Build vs. Buy: Choosing Your Internal Developer Platform in 2026
Most teams reaching 40–80 engineers hit the same conversation: "Should we build our own developer portal, or buy something?" It sounds like a tooling question. It isn't. It's a question about where your engineering capacity should go for the next 12–18 months. The wrong call doesn't just waste money, it burns out the platform team, delivers late, and still doesn't solve the underlying problem. This post gives a neutral framework, not vendor-backed, not theoretical, for making it well.
Key Takeaways
- In 2026, Backstage has over 3,000 adopters and ranks as the #5 CNCF project by velocity, but external teams report average internal adoption of only 10% (OpsLevel, 2025).
- Building from scratch is almost never justified below 150 engineers. The maintenance cost, not the build cost, is what kills teams.
- In 2025, 58% of developers said they lose at least 5 hours per week to unproductive work, an IDP should fix that, not add to it (Port, State of Internal Developer Portals, 2025).
What Is an Internal Developer Platform?
An IDP is the collection of tooling, interfaces, and workflows that lets product engineers self-serve infrastructure operations like spinning up environments, checking deployment status, and managing service configuration, without filing a ticket or interrupting a platform engineer. In 2025, Port's State of Internal Developer Portals found that 58% of developers lose at least 5 hours per week to unproductive work, with the most common culprit being tool sprawl and unclear self-service paths (Port, 2025). A well-designed IDP is the fix.
From practice: At Deliveroo, the pain point wasn't that developers couldn't provision infrastructure, it was that they didn't know whose job it was to ask. Tickets bounced between teams. An IDP clarifies ownership and removes that ambiguity, whether you build it or buy it.
The key distinction: an IDP isn't a single product. It's a capability. You can deliver it with a polished commercial portal, a Backstage instance with ten plugins, or a curated set of Terraform modules and a service catalogue in Notion. The question isn't "portal or no portal?", it's "how much investment does this capability warrant right now?"
For a broader introduction to building the platform team and processes before the portal, see the platform engineering playbook.
The 2026 Landscape: What's Actually Available?
The IDP market has matured significantly. The global internal developer portal market reached USD 2.34 billion in 2024 and is projected to grow at 21.7% CAGR through 2033 (Growth Market Reports, 2024). That growth has produced three distinct categories, each with a different total cost of ownership.

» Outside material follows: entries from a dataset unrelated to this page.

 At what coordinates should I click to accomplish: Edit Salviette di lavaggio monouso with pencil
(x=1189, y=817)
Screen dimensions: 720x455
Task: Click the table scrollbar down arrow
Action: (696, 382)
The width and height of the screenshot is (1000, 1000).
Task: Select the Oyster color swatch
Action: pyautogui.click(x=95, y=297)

Build from scratch. A custom portal with custom APIs and integrations, built entirely in-house. Full control, maximum cost, maximum flexibility. Zalando spent over $4 million across four years before open-sourcing their platform work. That's the real baseline for "from scratch."
Open source (assemble yourself). Backstage is the dominant option here, a CNCF-graduated project with over 3,000 adopters and 2,000 contributors (CNCF, 2024). Port and Cortex are lighter-weight alternatives that blur the line between open-source and commercial. Each requires significant ongoing investment to operate at production quality.
Commercial platforms. Humanitec (platform orchestration focus), OpsLevel (service maturity and catalog), and Compass (Atlassian's portal for teams already in the Jira ecosystem). Faster time to value, less flexibility, vendor dependency.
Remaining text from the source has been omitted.